● Document:
^^^^^^^^^^^^^^^^

Serving low-latency data in 32 regions with FireScroll and Redpanda

A promising experiment showing how Redpanda could power large-scale data streaming without breaking a sweat

What kind of database do you use to serve records at extremely low latency, anywhere in the world, at the most absurd scale?

Say you are a DNS provider serving DNS records, a web host looking up routing configuration, fetching user feature flags, or an SSL termination gateway—you’ll want to have a reliable database.

In this post, I pair FireScroll with Redpanda for a multi-region performance experiment that showcases how it’s possible to reach massive scale and still maintain impressively low latencies. The entire project is in this GitHub repository. Before diving into the implementation, let’s get up to speed on the technologies and terminology involved.

The technologies

FireScroll

FireScroll is a highly available multi-region config database for massive read scalability with a focus on low latency and high concurrency. It allows you to have replicas in any number of regions without impacting write or read performance of other nodes—and without the headaches of traditional solutions such as complex multi-region networking and cold first-reads.

This makes it an ideal data store for configuration workloads that can tolerate sub-second cache behavior, such as:

  • DNS providers serving DNS records
  • Webhost routing (e.g. Vercel mapping your URLs to your deployment)
  • Feature flagging and A/B testing
  • SSL certificate serving
  • CDN mappings
  • Machine learning model features

Redpanda

For the uninitiated, Redpanda is the streaming data platform for developers. It’s API-compatible with Apache Kafka®—except 10x faster, 6x more cost-effective, and a whole lot easier to use. It’s built in C++, deploys as a single binary, and is essentially a drop-in replacement for Kafka. No ZooKeeper. No JVM. No code changes needed.

FireScroll relies on the Kafka protocol to decouple write operations, manage partition mappings to FireScroll nodes, and guarantee in-order processing of data mutations. I chose Redpanda over Kafka for its battle-tested performance and ease of use. It also makes it extremely quick and simple to set up a FireScroll cluster that spans regions around the world.

Badger

BadgerDB is an embeddable, persistent, and fast key-value (KV) database written in Go. It’s the underlying database for Dgraph, and designed as a performant alternative to non-Go-based key-value stores like RocksDB.

^^^^^^^^^^^^^^^^

● Dataset extract:
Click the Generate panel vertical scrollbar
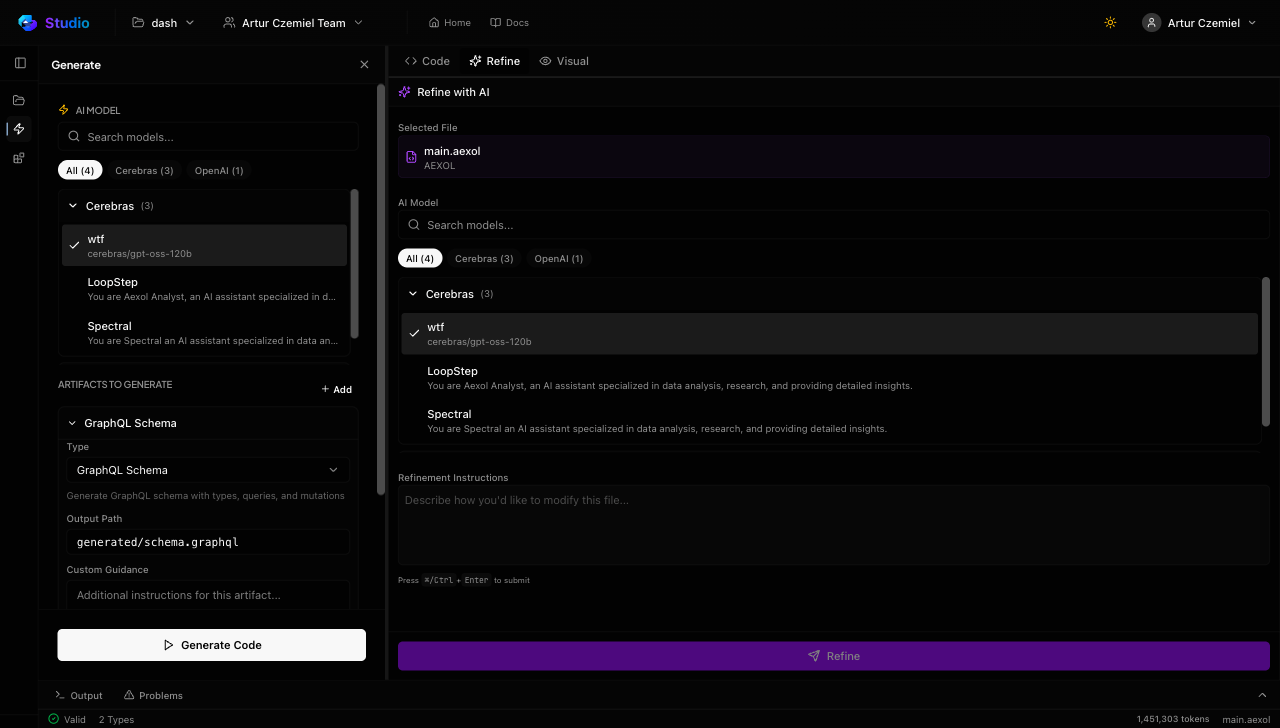1280x728 pixels. click(380, 290)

^^^^^^^^^^^^^^^^

● Exercise requirements:
**A.** Turn the paragraph of the article on FireScroll and Redpanda that begins "For the uninitiated, Redpanda is" into a short bulleted list that keeps its main facts.
**B.** Carry on the article on FireScroll and Redpanda from its last sentence.
The material comes from a source separate from the article on FireScroll and Redpanda.

● Results for the exercise:
**A.**
- Redpanda is a streaming data platform for developers.
- It is API-compatible with Apache Kafka but 10x faster, 6x more cost-effective, and much easier to use.
- It is built in C++ and deploys as a single binary.
- It works as a drop-in replacement for Kafka, with no ZooKeeper, no JVM, and no code changes needed.

**B.**
There are many KV options in the Go space, but Badger represents the ideal intersection between performance and developer experience. It provides the ability for serializable transactions and simple backup and restore processes while keeping an extremely high performance metric both for latency and concurrency.

FireScroll was initially built on SQLite, but its performance was less than Badger, and backup management was more difficult to control from within FireScroll.

The setup

Essentially, Redpanda connects to Badger, where each topic partition is a distinct Badger DB that backs up to Amazon S3 and can be moved around different nodes.

Rather than having multiple nodes with each their own WAL, I used a single shared distributed WAL (which all nodes consume from) truncating to disk and backing up that snapshot to S3. This is so they can be restored on other nodes (rebalance and replication events) without needing to consume the entire WAL history, which is especially important to have a really short retention period on the WAL.

Components and terminology

To get the big picture, It’s a good idea to understand its individual components. Here’s what you need to know.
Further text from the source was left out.